* Request
Format the records, starting at the beginning and ending at the line containing "click(x=188, y=41)", as a two-column CSV with the header instruction,reply. Give one row per record, with its text under instruction and its answer under reply, and put each value in a single quoted field with any line breaks replaced by spaces.

»»

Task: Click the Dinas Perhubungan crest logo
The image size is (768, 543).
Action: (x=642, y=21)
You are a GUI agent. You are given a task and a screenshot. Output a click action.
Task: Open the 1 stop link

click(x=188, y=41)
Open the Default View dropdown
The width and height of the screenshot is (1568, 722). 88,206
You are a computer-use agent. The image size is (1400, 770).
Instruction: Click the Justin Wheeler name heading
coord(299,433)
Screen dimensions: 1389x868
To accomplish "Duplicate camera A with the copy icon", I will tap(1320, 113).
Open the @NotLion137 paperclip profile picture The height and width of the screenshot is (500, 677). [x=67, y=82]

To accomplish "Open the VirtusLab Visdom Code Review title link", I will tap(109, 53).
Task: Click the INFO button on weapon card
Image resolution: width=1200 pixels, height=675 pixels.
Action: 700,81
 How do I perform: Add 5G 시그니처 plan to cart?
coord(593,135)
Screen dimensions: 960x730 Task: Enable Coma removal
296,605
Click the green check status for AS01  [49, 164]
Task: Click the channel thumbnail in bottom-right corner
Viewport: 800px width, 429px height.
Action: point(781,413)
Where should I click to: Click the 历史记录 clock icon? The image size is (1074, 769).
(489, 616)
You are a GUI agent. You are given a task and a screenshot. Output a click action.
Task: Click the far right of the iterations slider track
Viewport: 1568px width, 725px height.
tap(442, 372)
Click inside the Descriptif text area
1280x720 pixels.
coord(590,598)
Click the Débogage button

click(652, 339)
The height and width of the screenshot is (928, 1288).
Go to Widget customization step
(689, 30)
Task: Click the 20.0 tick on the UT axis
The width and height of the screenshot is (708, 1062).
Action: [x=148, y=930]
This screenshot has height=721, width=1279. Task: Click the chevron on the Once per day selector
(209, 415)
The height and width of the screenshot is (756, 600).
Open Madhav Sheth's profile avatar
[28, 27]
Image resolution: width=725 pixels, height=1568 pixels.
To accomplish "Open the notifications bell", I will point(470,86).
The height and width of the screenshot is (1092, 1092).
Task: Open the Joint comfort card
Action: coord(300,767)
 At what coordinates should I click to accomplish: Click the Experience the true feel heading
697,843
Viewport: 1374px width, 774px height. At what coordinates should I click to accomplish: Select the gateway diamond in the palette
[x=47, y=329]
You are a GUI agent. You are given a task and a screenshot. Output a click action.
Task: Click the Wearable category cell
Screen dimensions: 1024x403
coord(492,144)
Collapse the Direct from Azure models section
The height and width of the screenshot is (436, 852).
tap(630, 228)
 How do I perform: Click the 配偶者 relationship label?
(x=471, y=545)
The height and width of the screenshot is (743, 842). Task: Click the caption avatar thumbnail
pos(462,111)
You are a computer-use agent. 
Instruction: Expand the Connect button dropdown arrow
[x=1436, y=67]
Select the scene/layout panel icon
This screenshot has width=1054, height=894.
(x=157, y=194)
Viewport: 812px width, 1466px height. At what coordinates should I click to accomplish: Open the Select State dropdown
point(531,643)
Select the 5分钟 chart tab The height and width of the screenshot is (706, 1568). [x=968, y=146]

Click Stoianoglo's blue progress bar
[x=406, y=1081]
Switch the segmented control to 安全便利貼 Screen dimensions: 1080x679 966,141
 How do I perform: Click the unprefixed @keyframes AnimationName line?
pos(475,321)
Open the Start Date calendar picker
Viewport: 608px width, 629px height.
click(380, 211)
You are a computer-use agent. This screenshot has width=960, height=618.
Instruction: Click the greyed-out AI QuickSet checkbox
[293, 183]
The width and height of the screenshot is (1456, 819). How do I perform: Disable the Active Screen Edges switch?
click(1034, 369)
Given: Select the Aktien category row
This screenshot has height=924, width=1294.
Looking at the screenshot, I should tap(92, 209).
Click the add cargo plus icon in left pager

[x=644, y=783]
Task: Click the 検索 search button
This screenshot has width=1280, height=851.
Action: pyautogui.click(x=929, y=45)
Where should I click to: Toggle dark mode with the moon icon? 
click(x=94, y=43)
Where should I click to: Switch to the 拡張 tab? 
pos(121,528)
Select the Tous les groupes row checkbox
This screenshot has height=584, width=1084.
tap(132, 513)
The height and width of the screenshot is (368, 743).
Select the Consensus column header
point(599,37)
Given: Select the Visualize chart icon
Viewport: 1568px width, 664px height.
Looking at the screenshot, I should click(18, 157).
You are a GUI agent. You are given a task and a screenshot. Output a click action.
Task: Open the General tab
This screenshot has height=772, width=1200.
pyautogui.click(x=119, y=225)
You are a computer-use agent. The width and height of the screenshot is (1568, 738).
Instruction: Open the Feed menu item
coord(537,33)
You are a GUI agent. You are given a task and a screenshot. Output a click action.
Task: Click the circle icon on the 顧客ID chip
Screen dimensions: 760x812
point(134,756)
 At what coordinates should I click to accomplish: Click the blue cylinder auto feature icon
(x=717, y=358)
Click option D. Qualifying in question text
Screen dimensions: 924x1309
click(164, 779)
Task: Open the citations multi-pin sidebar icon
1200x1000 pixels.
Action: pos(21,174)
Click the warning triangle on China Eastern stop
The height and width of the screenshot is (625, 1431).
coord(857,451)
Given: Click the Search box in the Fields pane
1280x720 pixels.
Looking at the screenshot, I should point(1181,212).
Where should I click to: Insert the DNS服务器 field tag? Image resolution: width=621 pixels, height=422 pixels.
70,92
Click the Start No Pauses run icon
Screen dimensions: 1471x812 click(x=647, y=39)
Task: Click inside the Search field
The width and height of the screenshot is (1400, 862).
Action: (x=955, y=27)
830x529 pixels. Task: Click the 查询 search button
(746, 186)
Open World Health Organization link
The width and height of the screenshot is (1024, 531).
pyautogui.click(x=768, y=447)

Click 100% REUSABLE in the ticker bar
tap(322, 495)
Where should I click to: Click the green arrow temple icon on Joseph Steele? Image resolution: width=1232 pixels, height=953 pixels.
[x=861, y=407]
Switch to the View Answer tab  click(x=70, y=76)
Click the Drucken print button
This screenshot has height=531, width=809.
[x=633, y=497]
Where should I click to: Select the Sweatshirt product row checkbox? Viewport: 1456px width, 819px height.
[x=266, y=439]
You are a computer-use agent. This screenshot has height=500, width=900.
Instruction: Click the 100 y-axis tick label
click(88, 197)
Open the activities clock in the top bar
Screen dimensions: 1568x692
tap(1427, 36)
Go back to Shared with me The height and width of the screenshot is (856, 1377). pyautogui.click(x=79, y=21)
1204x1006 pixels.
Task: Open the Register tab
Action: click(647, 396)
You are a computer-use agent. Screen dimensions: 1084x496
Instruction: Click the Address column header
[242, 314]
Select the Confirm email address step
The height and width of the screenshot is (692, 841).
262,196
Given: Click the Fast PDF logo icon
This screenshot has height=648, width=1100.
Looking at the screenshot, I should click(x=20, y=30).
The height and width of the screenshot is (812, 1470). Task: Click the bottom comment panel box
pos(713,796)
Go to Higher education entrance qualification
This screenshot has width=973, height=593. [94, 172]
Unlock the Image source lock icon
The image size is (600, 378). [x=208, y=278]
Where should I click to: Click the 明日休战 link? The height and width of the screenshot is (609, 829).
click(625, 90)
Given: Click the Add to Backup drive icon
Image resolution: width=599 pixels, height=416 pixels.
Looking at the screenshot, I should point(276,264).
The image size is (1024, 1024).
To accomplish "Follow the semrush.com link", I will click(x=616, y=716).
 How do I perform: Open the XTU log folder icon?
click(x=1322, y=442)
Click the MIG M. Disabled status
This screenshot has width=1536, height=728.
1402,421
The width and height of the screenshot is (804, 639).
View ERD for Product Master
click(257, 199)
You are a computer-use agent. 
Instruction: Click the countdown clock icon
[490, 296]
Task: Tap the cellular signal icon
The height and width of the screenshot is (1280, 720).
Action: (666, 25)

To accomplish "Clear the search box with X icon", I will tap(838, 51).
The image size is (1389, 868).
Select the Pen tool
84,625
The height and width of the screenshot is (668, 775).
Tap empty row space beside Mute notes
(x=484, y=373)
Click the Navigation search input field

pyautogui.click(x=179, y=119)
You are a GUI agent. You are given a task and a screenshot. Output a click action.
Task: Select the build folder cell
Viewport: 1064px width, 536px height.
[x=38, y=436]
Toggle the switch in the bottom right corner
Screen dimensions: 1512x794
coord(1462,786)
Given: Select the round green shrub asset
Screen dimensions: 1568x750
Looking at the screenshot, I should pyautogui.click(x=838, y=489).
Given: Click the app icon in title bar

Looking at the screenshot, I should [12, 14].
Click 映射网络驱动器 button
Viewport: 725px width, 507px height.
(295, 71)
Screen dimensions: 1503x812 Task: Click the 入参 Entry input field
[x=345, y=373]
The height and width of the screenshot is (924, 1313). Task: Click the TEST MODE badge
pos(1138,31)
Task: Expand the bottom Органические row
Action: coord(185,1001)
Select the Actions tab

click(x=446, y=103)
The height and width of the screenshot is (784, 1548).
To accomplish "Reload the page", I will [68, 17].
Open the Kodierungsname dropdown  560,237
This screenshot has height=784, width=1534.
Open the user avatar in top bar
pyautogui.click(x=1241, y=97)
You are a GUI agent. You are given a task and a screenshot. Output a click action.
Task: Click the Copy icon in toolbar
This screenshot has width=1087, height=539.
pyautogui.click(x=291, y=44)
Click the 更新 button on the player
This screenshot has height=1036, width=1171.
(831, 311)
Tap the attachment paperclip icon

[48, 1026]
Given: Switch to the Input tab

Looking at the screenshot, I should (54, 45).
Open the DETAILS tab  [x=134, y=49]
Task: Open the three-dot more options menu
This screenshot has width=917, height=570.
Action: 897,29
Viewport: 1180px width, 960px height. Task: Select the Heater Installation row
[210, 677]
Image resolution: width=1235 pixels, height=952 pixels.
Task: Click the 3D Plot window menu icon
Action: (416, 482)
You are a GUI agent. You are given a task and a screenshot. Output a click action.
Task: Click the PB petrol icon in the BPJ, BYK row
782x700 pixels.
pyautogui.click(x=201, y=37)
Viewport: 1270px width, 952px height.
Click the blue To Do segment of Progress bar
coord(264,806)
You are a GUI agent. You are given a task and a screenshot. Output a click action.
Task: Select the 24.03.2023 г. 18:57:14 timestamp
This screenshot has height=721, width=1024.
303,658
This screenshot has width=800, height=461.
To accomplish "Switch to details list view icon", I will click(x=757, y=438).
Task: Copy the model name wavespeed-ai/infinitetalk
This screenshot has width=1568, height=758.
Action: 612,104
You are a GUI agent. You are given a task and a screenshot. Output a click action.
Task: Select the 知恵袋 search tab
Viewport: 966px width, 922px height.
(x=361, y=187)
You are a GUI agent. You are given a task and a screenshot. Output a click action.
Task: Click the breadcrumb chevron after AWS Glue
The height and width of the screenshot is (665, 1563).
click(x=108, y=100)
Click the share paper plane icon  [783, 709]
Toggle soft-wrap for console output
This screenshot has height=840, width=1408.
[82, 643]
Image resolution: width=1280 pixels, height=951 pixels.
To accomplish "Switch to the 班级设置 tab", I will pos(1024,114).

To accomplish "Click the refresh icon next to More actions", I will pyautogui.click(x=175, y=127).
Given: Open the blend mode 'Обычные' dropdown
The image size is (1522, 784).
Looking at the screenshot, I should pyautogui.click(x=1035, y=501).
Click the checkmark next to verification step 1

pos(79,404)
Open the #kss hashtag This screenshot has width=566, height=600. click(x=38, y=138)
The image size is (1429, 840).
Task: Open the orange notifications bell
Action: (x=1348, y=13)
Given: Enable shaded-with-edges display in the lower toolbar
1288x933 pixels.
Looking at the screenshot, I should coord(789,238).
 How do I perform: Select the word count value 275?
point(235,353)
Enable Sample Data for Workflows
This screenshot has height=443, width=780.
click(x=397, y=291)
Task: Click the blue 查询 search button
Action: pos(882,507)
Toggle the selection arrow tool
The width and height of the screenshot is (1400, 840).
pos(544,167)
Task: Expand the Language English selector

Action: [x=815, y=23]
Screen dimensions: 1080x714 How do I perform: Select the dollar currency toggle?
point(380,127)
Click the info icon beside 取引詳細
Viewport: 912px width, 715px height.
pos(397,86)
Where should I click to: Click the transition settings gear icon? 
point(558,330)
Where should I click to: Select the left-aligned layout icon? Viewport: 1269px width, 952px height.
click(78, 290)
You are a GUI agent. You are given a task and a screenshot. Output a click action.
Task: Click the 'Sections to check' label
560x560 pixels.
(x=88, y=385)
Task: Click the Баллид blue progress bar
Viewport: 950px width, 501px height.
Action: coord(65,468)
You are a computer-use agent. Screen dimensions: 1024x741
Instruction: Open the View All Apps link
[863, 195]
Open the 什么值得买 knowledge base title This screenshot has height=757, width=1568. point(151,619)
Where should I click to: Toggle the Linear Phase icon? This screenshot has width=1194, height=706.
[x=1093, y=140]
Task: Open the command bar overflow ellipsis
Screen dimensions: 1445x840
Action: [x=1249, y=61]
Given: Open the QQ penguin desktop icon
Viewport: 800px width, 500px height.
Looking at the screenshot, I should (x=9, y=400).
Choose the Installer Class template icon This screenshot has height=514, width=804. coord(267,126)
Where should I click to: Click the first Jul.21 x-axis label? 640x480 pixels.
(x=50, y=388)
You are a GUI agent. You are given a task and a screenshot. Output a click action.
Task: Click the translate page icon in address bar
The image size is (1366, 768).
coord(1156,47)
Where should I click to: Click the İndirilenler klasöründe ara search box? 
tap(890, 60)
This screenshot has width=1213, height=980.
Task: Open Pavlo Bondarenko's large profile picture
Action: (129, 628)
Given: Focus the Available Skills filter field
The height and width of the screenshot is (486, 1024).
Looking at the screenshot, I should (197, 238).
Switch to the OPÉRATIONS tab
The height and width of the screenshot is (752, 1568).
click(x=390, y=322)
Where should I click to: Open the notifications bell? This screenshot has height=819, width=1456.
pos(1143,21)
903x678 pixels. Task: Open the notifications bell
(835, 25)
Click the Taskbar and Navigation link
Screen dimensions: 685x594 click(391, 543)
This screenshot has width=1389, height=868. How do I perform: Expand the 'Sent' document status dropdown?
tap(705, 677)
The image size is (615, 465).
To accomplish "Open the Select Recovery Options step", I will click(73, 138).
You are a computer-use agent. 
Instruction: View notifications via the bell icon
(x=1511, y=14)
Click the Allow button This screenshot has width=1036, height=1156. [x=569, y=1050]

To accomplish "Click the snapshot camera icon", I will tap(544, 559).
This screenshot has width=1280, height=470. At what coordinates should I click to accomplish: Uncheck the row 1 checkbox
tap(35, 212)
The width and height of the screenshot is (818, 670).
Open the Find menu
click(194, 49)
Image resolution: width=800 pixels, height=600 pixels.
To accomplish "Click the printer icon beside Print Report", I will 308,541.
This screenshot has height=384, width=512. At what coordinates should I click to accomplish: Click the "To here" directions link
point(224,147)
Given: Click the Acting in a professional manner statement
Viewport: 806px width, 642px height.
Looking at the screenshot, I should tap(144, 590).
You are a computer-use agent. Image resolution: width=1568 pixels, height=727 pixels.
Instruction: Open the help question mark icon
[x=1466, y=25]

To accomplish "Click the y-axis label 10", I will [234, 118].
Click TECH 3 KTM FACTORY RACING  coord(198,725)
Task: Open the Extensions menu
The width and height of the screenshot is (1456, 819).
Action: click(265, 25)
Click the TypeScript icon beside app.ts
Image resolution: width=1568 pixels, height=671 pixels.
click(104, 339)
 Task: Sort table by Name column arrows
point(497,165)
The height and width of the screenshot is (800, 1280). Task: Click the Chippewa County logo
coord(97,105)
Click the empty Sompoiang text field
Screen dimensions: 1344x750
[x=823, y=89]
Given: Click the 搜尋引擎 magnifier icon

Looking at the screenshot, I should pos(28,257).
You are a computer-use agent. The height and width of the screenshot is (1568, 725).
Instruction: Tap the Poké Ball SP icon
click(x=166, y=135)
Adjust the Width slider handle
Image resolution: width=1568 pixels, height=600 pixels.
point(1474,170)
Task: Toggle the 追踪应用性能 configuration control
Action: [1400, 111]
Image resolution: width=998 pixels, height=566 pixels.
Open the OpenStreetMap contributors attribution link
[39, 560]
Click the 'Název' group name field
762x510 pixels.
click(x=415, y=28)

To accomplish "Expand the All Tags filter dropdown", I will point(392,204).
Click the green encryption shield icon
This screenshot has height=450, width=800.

««

* Solution for this problem
instruction,reply
"Task: Click the Dinas Perhubungan crest logo The image size is (768, 543).","Action: (x=642, y=21)"
"You are a GUI agent. You are given a task and a screenshot. Output a click action. Task: Open the 1 stop link","click(x=188, y=41)"